Another favourite is to use offshore accounts to buy things like jewellery, clothes, furniture, almost anything that isn't registrable property (i.e. anything other than real estate or vehicles). That is certainly illegal since you're taking a benefit which should be counted as income and taxed but good luck proving that.

Offshore entities can own properties in most open economies. They don't typically get taxed where they own the property or good, but where a profit is realized or an action takes place.

For example, in TFA it's mentioned that the Blairs bought an offshore company that owned a building in London; they really bought the building, but doing it this way allowed them to avoid property taxes in the UK that relate to ownership transfers ("stamp duty"). They could then hire out offices, and if they do that through the offshore company that "taxable income" would similarly disappear. Her Majesty's Revenues & Customs might eventually object to the arrangement, but if the offshore owners are not known, what are they going to do, bulldoze a historical central London property? Obviously not.

> what are they going to do, bulldoze a historical central London property?

Seize the property and auction it off to the highest bidder. The process would be quite similar to a foreclosure. The problem the UK has is more that the stamp duty has countless loopholes. If he doesn't actually owe tax, then legally that's the end of the discussion.

I have little faith that all the loopholes in a stamp tax can be closed. It would be much easier to enforce a property tax system. Events are abstract and ephemeral, but real property is tangible and immovable.

Survey the area to assess a property tax each year. Mail the assessment to the property's address, and include a unique account number for payment. You can audit that all land in the tax jurisdiction has been assessed, and that all assessments have been paid. The only thing you really need to be careful about is what criteria you use for the assessment. Market value is relatively safe for that.
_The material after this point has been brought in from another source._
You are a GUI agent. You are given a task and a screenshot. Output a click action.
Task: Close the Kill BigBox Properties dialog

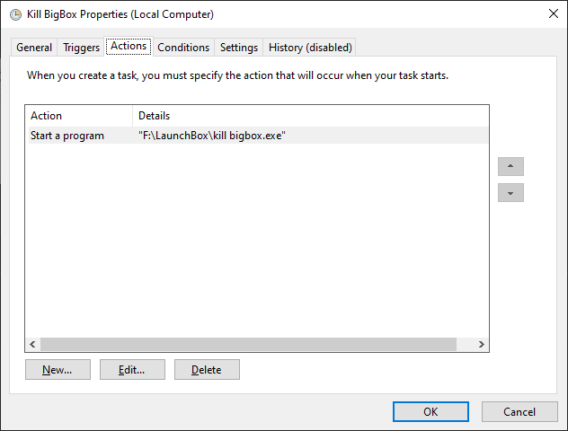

That's effectively what Council Tax was originally meant to be, but after a while nobody could be bothered with the survey activity. They even closed the door to piecemeal re-classification, after enough people started challenging the band their property sat in, by passing legislation that basically states the band is fixed as it is until Parliament says otherwise (i.e. likely forever).
Council tax was never meant to be anything like property tax and was structured specifically to act in a different way.

For example: councils don't actually set their council tax rates by band. They set one rate which is the Band D rate. The rates of the other bands are then set based on fixed %s from that rate and the highest English rate (H) is only 200% of the Band D rate.

The value of the lowest valued band H (based on the 1991 price levels) property relative to the highest band D is 3.6x. So right away we see that as a % of property value the typical household (D is the most common) in any given place pays more than the highest valued local properties. Of course it is also the case that band H is open-ended.

There is then the fact that these are set and collected exclusively locally. That means that some of the lowest council tax rates in the country are in some of the richest places. Westminster and Wandsworth have Band D council tax in the £800s, Blaenau Gwent is over £2000!

> Council tax was never meant to be anything like property tax

Well, it was meant to look like a property tax, while at the same time ensuring it would disproportionately affect the lower classes, for sure. It was a Conservative measure, after all (which Tony Blair was obviously "intensely relaxed about", since it directed money to local authorities Labour controlled, hence it was never repealed). As wikipedia reports: "the Valuation Tribunal Service [...] states that: "The tax is a mix of a property tax and a personal tax".

> They set one rate which is the Band D rate.

Yeah, and they can't even be arsed to figure out if a Band D property in 1991 is still a Band D today - the roof might have fallen off since then, but hey, who's got time to do periodic surveys? Local councils have better things to do, obviously.